Wednesday, September 1, 2010

Worries

It's nearly 5 am. I've been awake since 3 am. I got up to go to the bathroom and was upset to find that I was bleeding. A lot. I've been spotting since last weekend on and off. My doctor didn't seem to concerned when I told her at my appointment last week. The ultrasound showed a viable pregnancy and a tiny, rapid heartbeat. So I relaxed. But the bleeding has continued since and not ebbed.

I'm still not sure if this is a miscarriage or just the first trimester bleeding I experienced with my three previous pregnancies. I don't have cramping. Or maybe I do. I can't tell. Feels like indigestion to me.

I go in today for a microRhogam shot. I'm Rh negative and because I've been spotting, they want to give me the shot to prevent complications from Rh incompatibility. I will definitely be talking to the doctor about this and if the pregnancy is still viable.

Until then, I'm a nervous Nellie. But I must not dwell on it. My second child has his kindergarten testing appointment this morning and I need to be fully there for him.

I know I've been negative. But if I miscarry, I'm not sure I will be trying to get pregnant again. I didn't want such a huge gap between any of my kids and at this rate, my daughter will be four. I also don't know if I can go through another month of morning sickness again, only to possibly miscarry again.

Well, I'm going to get ready for the day. Hoping for the best, but expecting the worst. There's not much to do at this point. If I'm going to miscarry, nothing will change that.

My oldest child will be so disappointed. He was so excited to be a big brother again. I think that will be the hardest part of all.


4 comments:

NatureGirl said...

Positive Thoughts and prayers coming your way this morning...

Devin & Ruthann said...

I'll be praying for you! No cramping is a good sign. Take it easy!!!

JennaK said...

Well, I just got back from the doctor's office.

I got my Rhogam shot and then sat down with the doctor to talk about the bleeding. I told her how I'd had bleeding in three of my previous pregnancies, but I can't remember the details of those, like how long, how much, etc. I told her how I didn't really have cramping, and the bleeding wasn't heavy, but pretty consistent, she said it sounds like bleeding is something that is "normal" for me and that I just need to wait it out.

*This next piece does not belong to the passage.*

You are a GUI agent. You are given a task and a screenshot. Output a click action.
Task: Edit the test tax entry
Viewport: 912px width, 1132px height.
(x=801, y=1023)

If it gets worse and I start really cramping, then we'll talk about doing another ultrasound.

So, I don't really feel at ease, but I guess there's really nothing to do but wait.

amber_mtmc said...

Jenna, I am so sorry I missed this, having been in the middle of my own bleeding crisis!

I think your worries are completely valid. In every book, website, and information sheet you will read on pregnancy, it says that bleeding in the first trimester is something you should always ask your practitioner about. While it may or may not be normal for you, it is still scary. I am so sorry that you must experience this. I also completely understand your feelings that you could not do this again. I have felt similarly, not wanting to go through the horrible heartache and anxiety associated with a miscarriage. Especially since you want that baby so bad!

I'm here for you if you ever need me.